Anne Hathaway In Les Miserables 3
By Steve
- 536 reads
The castration that Fantine wants is the castration of the aristocratic, military state from the world of Christian Humanism and the Catholic Church.
Fantine's femininity, in this context, becomes a product of one contradictory tendency. She is, on the one hand, very much an ideal Victorian woman, sublimated and spiritualized, longing for a world of gentlemen and ladies. On the other hand, she is a violent and vengenful woman, longing for a revenge against men, men of all time and all nations, for the sin that men commit all the time, THAT MEN LONG TO POSSESS A WOMAN LIKE A THING. The tension between these two versions of women creates the Fantine character, but the musical implies that if she were in the right context, she would simply be an angelic, heaven-longing woman.

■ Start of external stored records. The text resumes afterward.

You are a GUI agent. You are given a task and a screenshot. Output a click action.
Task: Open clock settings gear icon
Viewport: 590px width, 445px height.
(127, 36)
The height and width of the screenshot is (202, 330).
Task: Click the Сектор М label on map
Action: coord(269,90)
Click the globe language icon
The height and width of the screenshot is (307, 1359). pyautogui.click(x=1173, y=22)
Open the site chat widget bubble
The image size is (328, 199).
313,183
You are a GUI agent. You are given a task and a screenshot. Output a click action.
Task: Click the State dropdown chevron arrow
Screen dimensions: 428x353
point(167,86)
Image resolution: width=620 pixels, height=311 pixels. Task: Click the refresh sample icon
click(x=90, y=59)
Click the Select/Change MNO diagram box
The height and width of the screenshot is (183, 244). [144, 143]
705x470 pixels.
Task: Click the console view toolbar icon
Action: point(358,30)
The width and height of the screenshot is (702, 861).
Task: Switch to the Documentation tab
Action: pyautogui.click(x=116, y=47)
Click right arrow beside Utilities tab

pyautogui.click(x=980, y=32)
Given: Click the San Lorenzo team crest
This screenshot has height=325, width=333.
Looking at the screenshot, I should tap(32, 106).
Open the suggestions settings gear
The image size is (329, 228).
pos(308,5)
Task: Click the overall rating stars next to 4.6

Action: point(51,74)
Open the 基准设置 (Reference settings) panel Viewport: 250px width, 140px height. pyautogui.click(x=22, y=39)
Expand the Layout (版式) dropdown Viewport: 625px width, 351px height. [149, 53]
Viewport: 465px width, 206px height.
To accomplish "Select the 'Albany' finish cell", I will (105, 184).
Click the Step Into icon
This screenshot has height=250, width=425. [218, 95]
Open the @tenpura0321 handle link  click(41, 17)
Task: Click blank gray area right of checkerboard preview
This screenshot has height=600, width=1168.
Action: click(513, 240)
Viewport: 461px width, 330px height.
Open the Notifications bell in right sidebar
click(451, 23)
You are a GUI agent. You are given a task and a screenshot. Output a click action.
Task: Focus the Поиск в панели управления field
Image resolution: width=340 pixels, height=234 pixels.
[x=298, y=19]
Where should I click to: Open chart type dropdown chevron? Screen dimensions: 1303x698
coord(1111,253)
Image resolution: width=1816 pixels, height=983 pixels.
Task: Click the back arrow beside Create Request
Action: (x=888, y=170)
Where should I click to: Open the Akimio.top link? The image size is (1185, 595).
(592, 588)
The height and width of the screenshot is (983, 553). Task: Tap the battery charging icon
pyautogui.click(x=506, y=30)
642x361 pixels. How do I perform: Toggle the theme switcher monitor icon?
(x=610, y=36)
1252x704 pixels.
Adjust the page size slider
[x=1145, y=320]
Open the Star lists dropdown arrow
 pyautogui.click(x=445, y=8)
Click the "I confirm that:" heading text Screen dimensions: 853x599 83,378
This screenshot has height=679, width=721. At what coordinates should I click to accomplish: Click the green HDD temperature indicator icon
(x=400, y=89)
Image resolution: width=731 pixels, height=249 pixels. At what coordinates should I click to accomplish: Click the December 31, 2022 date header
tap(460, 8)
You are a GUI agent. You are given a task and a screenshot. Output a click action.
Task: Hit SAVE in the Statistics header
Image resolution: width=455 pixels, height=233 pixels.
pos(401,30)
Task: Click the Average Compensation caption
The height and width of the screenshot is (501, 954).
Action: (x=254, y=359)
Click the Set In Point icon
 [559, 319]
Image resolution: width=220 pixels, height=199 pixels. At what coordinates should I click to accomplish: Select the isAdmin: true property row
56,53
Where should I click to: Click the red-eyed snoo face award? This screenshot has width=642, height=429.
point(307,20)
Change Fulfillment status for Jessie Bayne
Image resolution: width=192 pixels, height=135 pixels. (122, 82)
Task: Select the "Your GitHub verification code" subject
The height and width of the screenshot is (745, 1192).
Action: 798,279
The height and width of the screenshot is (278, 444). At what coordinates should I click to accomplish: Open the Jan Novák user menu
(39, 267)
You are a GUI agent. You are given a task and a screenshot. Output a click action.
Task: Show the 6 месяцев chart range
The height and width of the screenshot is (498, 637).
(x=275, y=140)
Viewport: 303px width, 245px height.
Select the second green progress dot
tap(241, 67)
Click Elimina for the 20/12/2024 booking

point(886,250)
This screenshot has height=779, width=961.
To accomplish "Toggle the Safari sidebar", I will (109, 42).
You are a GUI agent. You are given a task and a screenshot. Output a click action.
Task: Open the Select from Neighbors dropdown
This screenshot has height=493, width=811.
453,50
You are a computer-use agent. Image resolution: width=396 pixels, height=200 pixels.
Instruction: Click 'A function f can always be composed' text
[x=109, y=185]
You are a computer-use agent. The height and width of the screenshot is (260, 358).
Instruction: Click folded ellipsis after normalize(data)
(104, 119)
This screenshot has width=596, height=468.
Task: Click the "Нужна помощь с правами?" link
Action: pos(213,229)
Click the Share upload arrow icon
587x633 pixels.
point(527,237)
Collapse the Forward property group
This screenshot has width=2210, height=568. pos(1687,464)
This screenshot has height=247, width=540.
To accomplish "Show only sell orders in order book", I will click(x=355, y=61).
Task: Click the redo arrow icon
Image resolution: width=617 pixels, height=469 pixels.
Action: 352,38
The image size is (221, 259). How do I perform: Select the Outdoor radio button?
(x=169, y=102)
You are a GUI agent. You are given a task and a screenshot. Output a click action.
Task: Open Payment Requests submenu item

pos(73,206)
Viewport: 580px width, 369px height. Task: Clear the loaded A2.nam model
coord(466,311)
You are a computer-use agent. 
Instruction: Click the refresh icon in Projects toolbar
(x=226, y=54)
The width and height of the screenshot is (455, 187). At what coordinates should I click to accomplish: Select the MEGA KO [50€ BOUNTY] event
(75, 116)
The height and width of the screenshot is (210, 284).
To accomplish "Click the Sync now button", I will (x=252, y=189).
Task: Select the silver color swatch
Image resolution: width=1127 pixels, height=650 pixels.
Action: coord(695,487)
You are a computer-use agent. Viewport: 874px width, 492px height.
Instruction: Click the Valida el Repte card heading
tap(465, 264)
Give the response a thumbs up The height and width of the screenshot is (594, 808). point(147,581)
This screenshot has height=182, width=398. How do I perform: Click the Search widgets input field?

It's not unlikely that these aspects of a woman are not contradictory. They may, just as well, be a part of the same tendency. The Victorian woman may be a vengeful woman who desires to kill the animal part of man. What's striking about Anne's Fantine is that she possesses both of these characteristics with such intensity and longing. It's as if the character of Fantine were stretched to her very limits like a bow stretched to its maximum tension. She is interesting to watch because the viewer is left to wonder when she will become insane almost.